(ACTIVITY): In how many lines of the data does the word "calendar" appear? Give the number by itself.

(Stored records)
┄┄┄┄┄┄┄┄┄┄
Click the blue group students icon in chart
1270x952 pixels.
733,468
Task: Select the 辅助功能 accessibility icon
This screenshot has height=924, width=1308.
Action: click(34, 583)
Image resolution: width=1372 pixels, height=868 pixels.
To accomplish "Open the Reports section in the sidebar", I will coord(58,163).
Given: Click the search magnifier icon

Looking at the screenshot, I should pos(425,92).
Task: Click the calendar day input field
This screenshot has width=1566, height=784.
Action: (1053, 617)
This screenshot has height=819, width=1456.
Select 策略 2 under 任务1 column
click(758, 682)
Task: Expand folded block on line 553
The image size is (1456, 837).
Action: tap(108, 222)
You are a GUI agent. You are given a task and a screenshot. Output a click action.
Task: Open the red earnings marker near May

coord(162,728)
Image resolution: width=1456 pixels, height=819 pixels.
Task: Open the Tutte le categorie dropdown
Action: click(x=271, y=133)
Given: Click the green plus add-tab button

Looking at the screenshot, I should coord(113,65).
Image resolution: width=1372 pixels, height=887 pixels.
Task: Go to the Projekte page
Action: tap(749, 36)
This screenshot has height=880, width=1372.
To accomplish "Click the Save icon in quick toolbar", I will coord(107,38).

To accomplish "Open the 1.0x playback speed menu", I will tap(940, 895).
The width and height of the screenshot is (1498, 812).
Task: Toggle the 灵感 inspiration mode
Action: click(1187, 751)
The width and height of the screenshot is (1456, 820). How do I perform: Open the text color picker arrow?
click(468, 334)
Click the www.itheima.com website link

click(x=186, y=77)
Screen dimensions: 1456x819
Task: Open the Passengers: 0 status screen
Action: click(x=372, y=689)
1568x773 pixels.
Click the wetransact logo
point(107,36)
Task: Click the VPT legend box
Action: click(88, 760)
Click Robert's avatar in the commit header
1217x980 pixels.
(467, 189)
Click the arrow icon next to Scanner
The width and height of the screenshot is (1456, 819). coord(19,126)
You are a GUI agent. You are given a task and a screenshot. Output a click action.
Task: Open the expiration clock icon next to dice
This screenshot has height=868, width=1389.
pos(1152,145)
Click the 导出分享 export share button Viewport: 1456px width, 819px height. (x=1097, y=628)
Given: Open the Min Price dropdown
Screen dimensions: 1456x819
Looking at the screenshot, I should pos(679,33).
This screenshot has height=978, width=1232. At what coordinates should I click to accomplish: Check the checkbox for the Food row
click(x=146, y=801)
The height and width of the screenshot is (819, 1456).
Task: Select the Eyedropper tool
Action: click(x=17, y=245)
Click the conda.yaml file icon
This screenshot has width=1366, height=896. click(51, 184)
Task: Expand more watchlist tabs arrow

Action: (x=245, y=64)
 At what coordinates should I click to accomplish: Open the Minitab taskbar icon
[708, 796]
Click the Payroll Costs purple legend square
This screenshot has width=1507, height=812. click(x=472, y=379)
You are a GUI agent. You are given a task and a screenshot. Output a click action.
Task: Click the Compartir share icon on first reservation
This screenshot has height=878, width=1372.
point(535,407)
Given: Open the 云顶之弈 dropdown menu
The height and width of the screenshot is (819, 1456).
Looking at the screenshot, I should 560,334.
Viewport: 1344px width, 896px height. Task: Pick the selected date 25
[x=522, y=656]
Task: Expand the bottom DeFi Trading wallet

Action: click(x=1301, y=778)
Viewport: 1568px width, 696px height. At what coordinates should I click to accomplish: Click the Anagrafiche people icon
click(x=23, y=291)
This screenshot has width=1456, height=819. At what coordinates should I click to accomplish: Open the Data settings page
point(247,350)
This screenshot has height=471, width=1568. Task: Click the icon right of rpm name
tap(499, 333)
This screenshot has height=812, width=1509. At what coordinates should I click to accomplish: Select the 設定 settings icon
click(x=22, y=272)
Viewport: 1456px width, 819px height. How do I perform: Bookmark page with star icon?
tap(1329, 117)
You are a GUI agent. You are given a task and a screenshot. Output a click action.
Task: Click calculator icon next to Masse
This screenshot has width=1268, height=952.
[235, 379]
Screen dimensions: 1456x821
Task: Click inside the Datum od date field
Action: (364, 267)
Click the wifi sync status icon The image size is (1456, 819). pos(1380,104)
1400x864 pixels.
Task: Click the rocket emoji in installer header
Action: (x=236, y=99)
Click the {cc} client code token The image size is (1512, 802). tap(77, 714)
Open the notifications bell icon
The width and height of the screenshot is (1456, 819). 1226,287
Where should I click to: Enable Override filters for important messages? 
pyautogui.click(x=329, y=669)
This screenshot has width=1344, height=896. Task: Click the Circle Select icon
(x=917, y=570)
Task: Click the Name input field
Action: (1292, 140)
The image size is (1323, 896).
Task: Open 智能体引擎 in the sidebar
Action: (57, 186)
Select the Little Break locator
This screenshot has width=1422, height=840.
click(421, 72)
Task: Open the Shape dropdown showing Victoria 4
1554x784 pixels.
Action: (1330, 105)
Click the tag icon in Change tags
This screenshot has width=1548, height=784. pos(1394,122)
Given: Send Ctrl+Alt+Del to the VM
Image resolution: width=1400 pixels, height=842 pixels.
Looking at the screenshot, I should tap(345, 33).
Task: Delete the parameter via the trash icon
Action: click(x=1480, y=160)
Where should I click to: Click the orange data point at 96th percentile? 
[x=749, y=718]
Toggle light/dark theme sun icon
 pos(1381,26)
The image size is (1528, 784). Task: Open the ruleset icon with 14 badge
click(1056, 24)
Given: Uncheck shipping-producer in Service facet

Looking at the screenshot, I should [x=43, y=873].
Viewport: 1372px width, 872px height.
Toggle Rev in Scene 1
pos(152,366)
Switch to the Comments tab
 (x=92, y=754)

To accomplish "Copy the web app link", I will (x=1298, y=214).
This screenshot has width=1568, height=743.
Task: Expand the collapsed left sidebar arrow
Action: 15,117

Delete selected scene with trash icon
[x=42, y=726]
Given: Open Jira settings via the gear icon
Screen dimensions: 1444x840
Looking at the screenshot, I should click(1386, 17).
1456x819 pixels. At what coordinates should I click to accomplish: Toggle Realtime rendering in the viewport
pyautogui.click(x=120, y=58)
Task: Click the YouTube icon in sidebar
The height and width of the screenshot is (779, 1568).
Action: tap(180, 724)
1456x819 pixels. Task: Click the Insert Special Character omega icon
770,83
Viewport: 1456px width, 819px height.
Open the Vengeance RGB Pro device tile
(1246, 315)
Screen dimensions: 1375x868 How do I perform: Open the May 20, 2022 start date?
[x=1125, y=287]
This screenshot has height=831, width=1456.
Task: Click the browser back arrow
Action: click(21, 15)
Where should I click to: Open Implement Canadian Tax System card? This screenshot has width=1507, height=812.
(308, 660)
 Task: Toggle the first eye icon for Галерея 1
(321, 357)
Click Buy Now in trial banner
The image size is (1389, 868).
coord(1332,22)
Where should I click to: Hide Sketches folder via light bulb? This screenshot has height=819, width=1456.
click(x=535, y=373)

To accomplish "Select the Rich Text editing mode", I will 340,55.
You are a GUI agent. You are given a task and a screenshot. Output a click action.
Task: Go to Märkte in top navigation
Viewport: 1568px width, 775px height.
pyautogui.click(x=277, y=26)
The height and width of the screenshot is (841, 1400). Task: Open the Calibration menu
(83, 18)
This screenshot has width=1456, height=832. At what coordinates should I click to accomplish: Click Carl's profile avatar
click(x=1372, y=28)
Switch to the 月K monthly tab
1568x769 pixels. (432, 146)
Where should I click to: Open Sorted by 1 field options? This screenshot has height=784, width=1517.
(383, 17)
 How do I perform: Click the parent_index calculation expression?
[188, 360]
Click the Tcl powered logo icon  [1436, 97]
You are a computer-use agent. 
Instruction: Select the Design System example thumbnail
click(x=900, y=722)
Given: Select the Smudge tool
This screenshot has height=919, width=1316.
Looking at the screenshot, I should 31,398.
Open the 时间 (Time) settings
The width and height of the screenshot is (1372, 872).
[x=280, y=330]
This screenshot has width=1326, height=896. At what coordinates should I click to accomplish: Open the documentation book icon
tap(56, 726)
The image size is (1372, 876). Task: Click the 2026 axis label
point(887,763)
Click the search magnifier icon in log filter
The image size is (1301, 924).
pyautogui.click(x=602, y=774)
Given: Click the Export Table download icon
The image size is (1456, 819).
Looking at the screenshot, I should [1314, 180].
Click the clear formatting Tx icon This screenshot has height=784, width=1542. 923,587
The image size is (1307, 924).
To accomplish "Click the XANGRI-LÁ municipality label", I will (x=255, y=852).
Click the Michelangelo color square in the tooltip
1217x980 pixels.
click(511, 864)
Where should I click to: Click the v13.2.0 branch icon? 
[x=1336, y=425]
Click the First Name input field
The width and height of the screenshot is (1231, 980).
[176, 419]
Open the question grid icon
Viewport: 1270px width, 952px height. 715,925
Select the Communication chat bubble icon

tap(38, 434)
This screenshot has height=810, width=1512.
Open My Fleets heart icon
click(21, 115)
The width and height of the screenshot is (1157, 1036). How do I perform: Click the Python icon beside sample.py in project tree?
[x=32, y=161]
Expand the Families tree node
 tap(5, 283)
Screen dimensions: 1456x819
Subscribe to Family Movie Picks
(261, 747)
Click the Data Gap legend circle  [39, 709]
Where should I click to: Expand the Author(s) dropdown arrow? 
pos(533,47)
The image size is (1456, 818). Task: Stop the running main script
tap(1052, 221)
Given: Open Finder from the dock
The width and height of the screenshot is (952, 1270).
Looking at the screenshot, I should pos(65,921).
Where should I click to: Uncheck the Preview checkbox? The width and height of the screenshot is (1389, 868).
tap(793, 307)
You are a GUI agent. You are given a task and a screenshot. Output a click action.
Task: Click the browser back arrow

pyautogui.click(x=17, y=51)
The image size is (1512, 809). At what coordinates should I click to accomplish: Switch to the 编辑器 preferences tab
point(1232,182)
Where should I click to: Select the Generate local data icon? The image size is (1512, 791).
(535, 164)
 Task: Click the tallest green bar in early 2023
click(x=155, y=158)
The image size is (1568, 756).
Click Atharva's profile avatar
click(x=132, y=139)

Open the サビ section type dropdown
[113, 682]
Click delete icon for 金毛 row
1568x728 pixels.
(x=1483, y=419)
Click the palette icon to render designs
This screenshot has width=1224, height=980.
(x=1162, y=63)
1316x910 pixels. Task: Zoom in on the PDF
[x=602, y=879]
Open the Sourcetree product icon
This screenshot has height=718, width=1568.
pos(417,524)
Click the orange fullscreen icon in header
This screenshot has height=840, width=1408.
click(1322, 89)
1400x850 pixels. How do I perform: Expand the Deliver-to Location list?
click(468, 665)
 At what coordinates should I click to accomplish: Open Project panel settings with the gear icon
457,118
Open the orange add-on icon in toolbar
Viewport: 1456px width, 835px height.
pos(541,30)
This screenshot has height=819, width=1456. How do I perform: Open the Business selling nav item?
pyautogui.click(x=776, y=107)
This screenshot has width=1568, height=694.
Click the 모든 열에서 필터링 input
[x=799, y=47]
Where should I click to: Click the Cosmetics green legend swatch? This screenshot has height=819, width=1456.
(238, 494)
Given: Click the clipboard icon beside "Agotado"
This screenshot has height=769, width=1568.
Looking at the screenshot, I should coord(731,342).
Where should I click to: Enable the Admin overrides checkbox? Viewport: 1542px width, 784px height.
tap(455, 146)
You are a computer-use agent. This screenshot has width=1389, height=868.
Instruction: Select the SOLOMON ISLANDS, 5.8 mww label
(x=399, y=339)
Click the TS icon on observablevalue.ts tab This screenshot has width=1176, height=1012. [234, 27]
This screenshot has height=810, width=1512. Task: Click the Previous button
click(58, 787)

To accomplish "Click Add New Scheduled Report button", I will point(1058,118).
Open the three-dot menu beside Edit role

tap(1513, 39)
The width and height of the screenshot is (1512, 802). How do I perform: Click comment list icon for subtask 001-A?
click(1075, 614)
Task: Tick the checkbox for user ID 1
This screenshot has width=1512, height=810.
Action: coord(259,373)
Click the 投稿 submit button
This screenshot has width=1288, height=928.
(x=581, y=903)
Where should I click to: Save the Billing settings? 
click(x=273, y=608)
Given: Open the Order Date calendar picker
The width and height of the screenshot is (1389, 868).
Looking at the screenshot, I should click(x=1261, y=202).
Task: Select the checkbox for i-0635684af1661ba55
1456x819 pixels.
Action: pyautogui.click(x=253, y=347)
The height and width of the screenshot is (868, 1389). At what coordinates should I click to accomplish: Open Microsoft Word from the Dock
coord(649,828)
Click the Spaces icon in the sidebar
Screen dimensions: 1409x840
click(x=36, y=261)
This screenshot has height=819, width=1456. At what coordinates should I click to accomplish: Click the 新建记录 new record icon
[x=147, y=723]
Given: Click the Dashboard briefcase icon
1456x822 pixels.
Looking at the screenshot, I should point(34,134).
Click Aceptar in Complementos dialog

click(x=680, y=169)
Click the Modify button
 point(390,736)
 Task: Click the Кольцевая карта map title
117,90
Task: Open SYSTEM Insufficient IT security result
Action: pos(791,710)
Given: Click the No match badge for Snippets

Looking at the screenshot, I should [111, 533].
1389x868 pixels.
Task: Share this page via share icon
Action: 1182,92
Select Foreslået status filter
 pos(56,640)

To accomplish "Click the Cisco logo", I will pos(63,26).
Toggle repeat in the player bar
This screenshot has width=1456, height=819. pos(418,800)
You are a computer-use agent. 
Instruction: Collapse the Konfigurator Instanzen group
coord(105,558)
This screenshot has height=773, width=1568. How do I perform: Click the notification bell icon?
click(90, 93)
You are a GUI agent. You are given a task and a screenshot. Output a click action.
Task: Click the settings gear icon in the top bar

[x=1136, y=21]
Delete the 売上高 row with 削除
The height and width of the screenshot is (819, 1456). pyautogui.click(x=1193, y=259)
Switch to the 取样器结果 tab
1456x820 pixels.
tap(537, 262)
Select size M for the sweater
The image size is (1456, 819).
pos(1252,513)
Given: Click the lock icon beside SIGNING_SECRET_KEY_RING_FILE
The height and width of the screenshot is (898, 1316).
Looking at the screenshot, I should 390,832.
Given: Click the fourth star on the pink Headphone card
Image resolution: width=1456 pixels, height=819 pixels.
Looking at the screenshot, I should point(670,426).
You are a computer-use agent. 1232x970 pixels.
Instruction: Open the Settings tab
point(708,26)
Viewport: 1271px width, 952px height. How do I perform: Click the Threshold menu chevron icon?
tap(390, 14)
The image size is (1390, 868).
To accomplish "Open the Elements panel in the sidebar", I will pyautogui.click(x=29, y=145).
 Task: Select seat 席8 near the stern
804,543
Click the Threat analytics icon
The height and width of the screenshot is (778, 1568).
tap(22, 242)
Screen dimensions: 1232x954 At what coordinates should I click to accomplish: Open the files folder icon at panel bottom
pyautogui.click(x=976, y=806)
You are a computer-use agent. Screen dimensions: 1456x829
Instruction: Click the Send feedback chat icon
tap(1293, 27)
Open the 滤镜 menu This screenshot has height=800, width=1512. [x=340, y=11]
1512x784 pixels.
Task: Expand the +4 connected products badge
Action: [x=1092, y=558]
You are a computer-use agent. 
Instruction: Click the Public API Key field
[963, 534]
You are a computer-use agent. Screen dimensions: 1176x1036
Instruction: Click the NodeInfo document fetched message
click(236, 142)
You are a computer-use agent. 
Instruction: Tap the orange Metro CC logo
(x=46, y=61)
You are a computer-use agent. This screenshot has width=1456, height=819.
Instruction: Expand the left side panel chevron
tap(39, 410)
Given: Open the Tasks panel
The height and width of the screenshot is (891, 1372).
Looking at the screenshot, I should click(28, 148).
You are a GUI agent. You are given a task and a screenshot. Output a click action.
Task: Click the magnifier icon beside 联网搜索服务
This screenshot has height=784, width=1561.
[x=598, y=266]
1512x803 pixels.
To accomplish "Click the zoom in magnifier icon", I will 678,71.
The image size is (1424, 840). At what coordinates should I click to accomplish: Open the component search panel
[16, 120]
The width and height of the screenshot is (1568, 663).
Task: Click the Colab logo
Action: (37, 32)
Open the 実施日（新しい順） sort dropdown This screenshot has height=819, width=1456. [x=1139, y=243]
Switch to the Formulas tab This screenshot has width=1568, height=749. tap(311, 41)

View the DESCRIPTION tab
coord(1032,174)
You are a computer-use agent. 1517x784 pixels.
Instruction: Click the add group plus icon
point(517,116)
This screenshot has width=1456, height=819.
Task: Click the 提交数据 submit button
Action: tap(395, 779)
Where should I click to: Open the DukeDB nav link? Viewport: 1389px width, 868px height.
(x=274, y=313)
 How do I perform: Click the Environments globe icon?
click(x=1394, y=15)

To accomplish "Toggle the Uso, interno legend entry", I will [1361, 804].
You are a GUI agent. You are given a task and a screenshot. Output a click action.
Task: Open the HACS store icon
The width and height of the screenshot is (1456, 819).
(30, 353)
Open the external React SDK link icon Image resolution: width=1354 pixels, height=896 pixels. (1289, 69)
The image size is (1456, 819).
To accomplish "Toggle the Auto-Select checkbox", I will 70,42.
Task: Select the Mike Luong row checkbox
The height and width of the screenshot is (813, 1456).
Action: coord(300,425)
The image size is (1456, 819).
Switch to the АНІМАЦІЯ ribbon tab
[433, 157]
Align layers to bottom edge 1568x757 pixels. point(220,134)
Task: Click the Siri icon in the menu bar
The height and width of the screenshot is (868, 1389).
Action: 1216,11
┄┄┄┄┄┄┄┄┄┄
(EXERCISE RESULT): 2